Stored data →
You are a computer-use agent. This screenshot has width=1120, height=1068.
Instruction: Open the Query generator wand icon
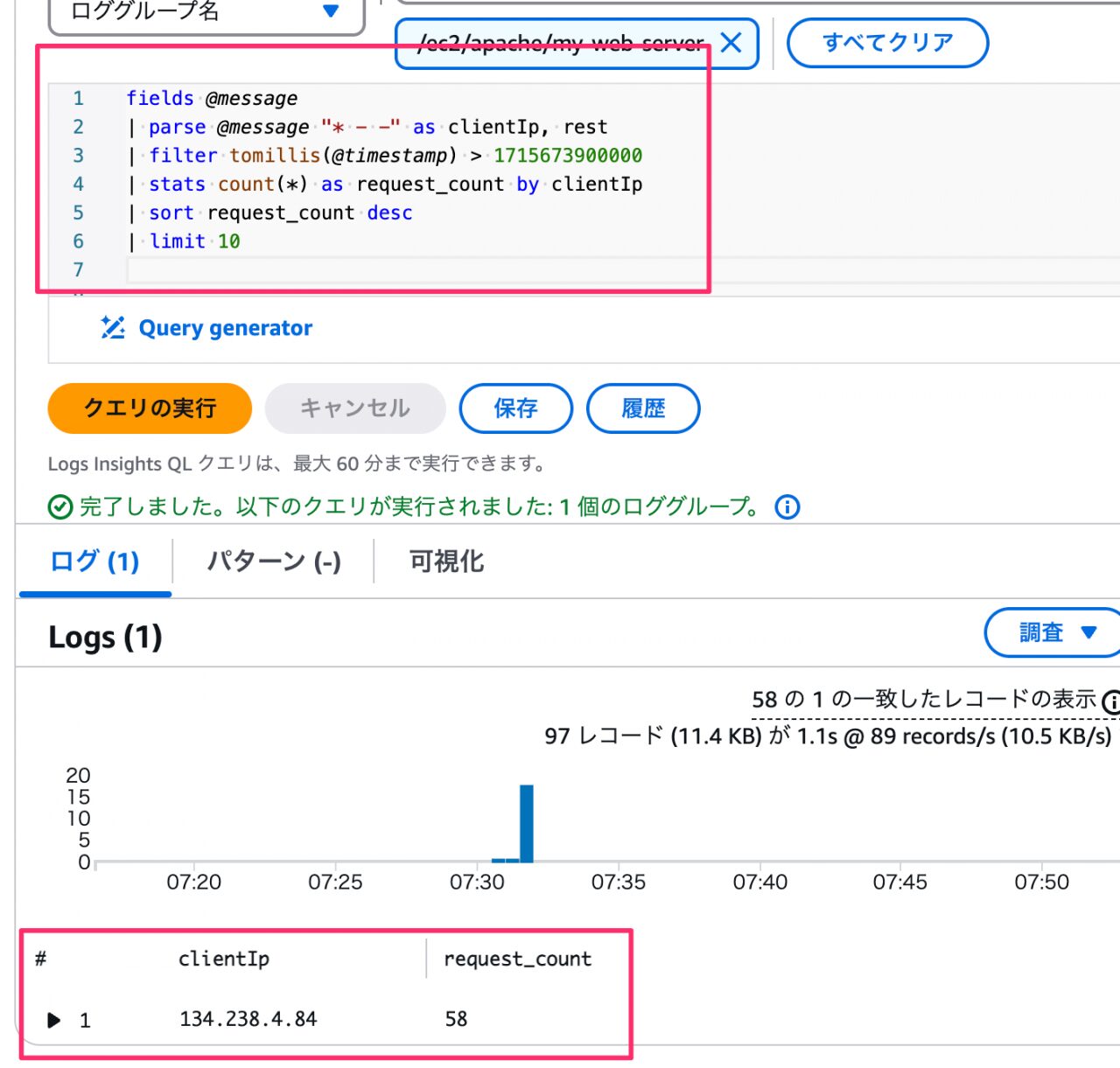point(113,327)
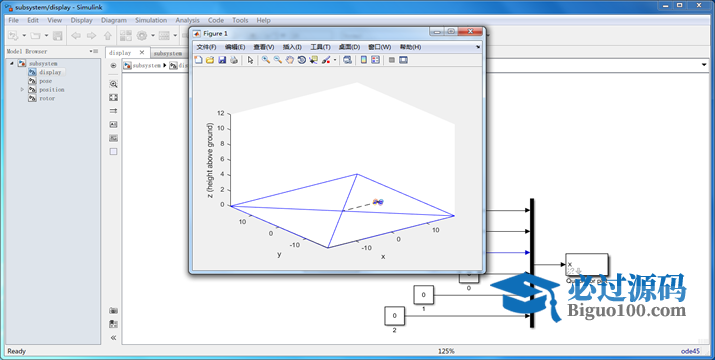The image size is (715, 360).
Task: Click Fit to View icon in Simulink palette
Action: pyautogui.click(x=114, y=97)
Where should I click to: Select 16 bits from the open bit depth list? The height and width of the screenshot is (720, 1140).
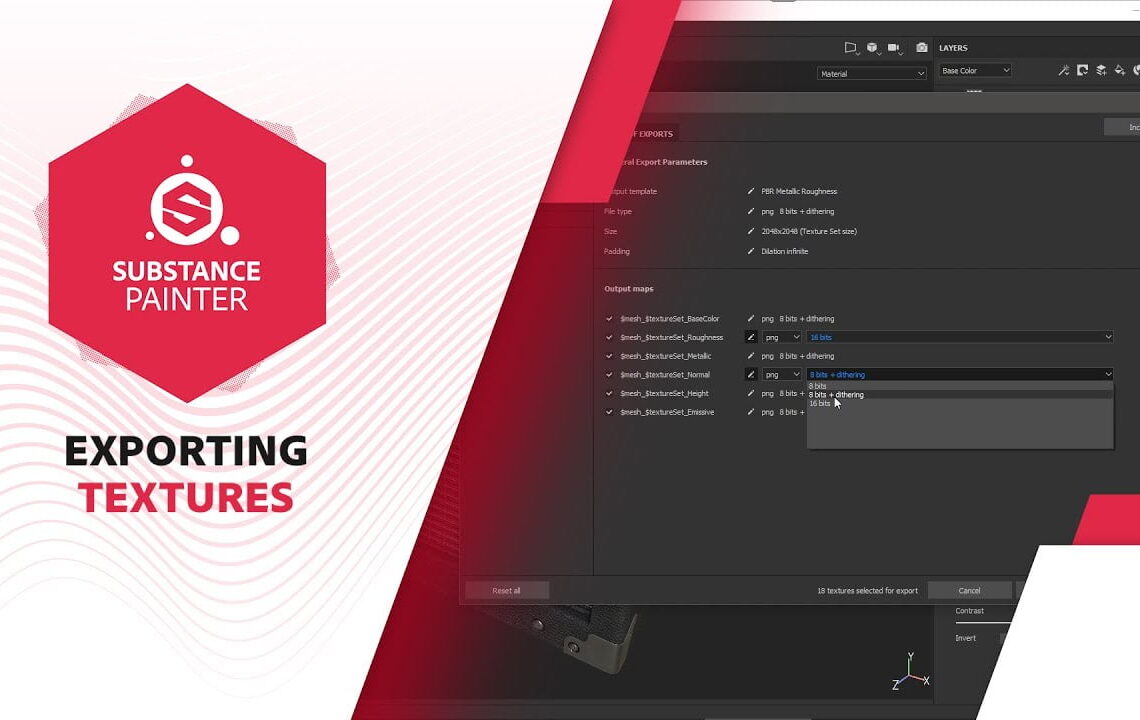[820, 404]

STATED PROBLEM →
Print every one of the items above verbatim, leaving the pictures out.

FINISHED ANSWER →
You are a computer-use agent. This screenshot has width=1120, height=1068.
Instruction: Open the Query generator wand icon
point(113,327)
The image size is (715, 360).
Task: Click Fit to View icon in Simulink palette
Action: pyautogui.click(x=114, y=97)
Where should I click to: Select 16 bits from the open bit depth list? The height and width of the screenshot is (720, 1140).
[820, 404]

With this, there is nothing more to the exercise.